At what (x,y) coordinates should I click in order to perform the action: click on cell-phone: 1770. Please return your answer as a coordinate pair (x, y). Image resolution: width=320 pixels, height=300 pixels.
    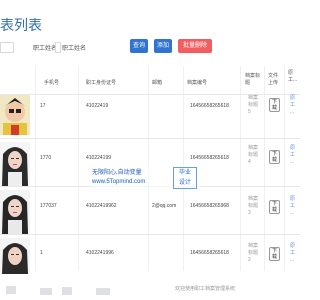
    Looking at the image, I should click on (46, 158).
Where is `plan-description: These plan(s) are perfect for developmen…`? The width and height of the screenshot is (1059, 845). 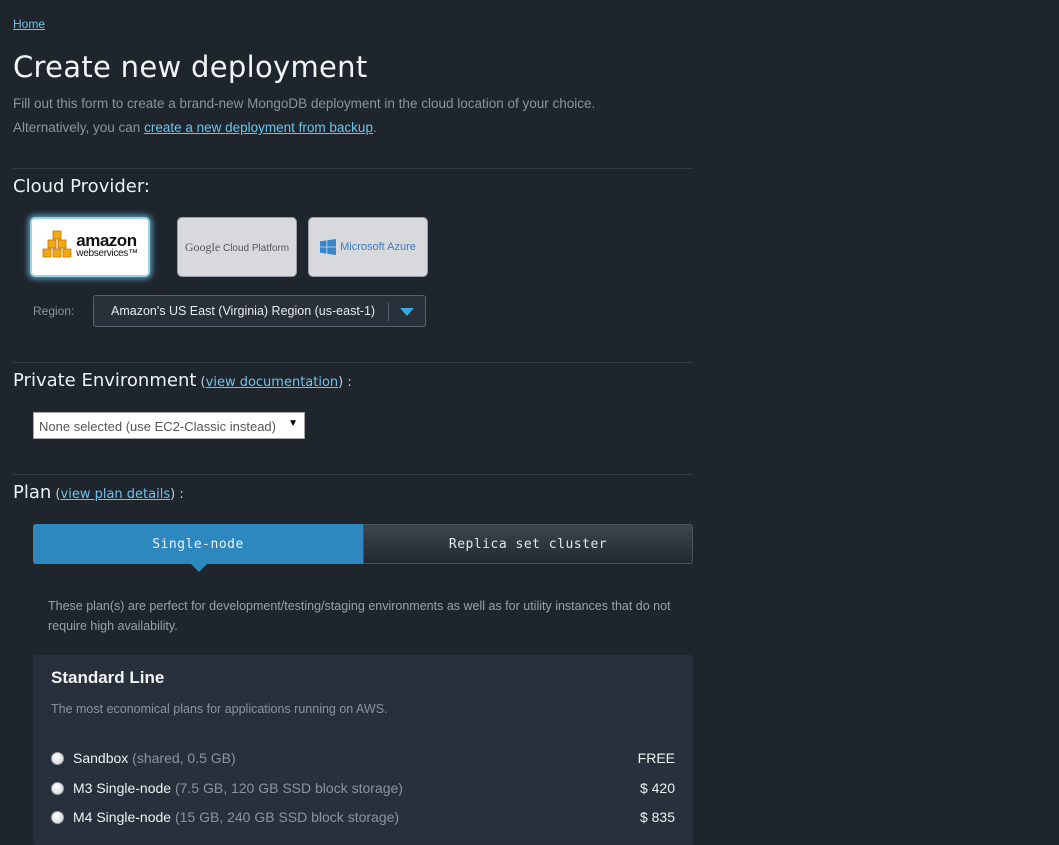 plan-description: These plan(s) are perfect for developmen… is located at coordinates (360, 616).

--

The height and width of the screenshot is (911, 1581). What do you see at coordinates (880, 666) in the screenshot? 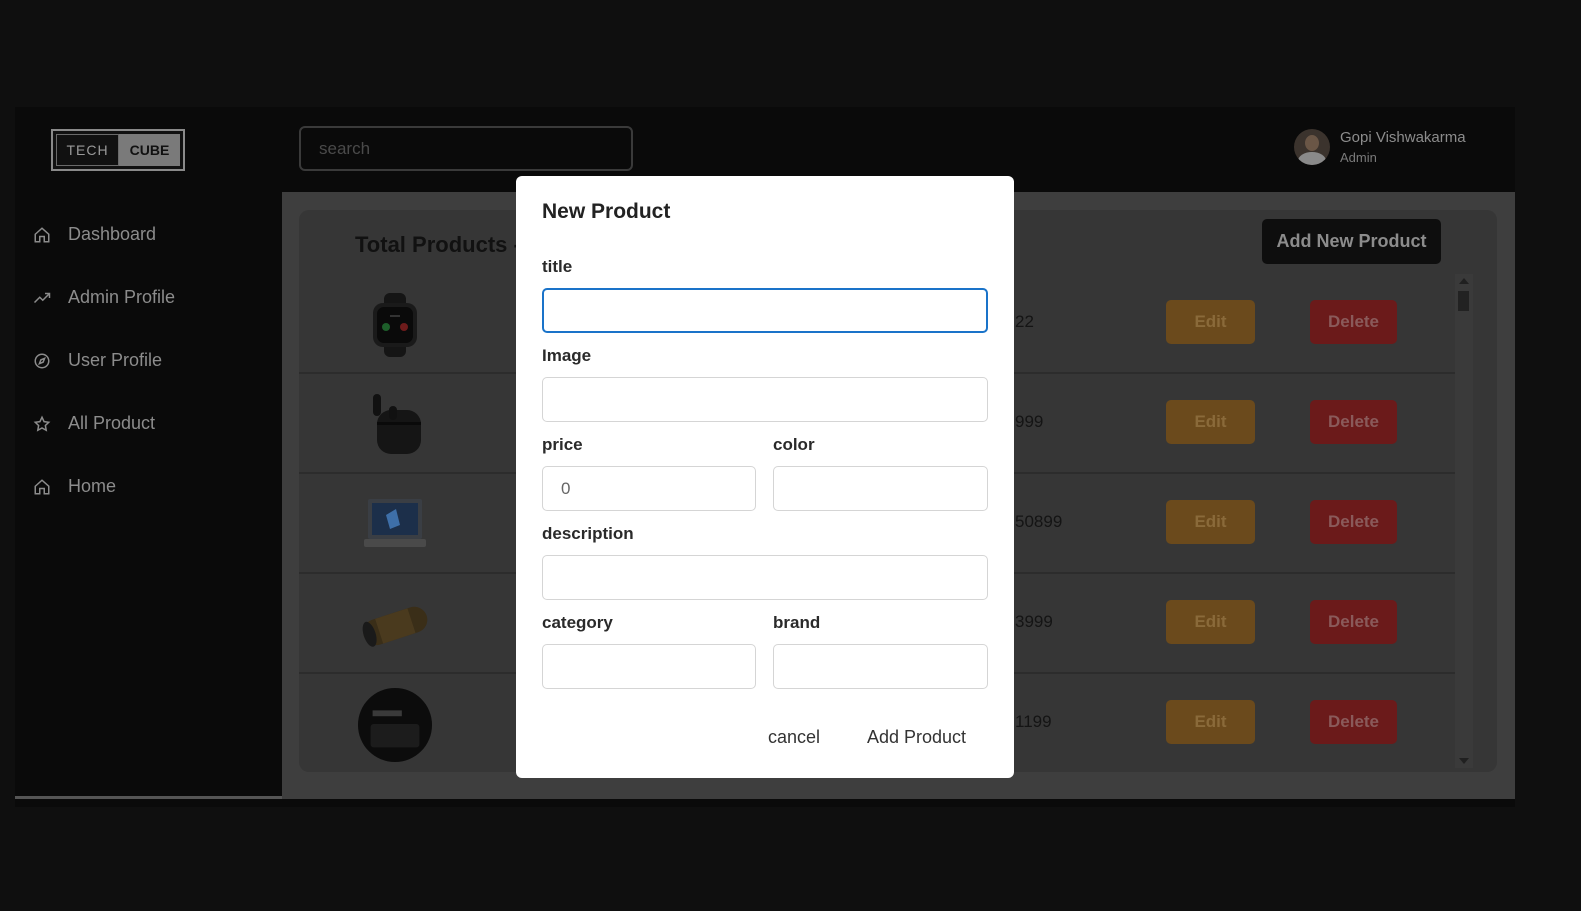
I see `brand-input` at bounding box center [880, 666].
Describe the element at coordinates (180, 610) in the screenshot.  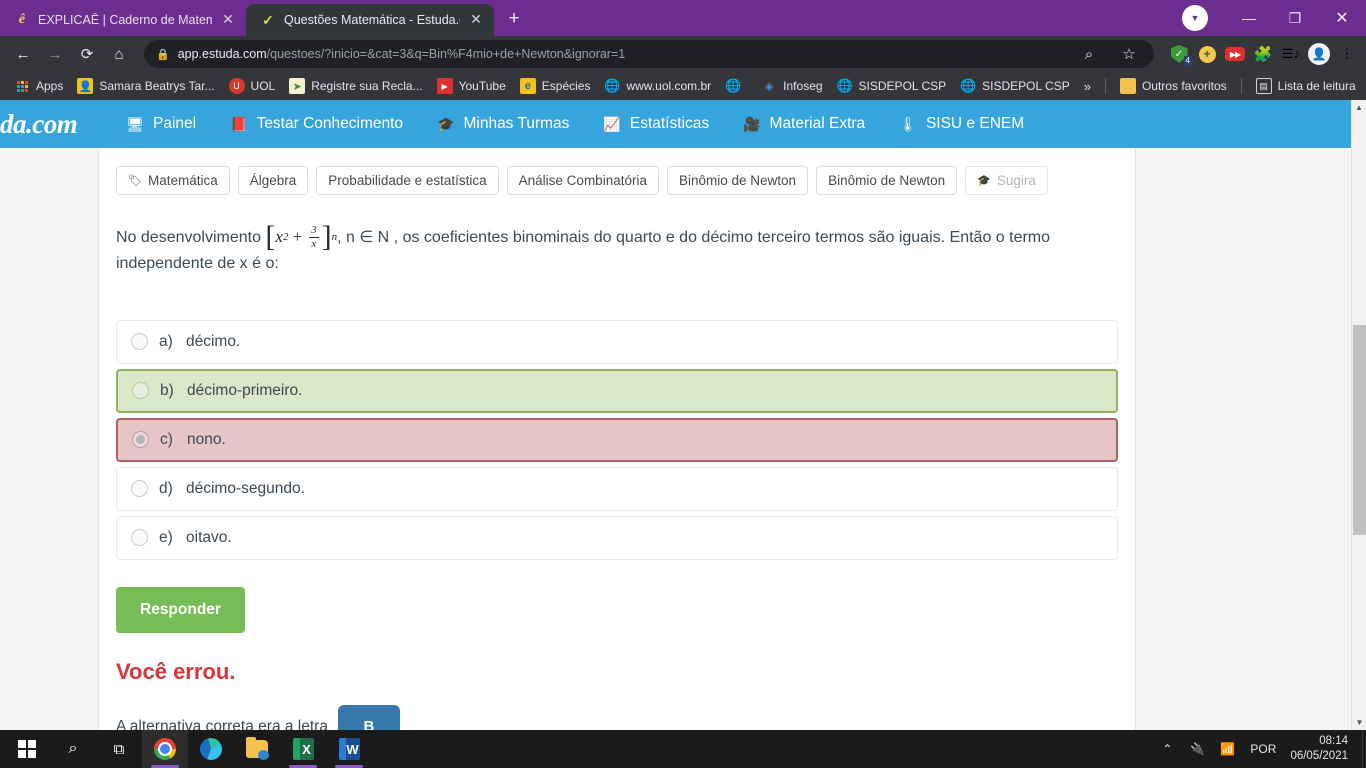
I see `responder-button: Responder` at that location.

| AIM OF THE TASK |
List each line of the material above that contains the string "click".

| OUTPUT OF THE TASK |
At what (x,y) coordinates should I click in order to perform the action: click on cell-phone: 1770. Please return your answer as a coordinate pair (x, y). Image resolution: width=320 pixels, height=300 pixels.
    Looking at the image, I should click on (46, 158).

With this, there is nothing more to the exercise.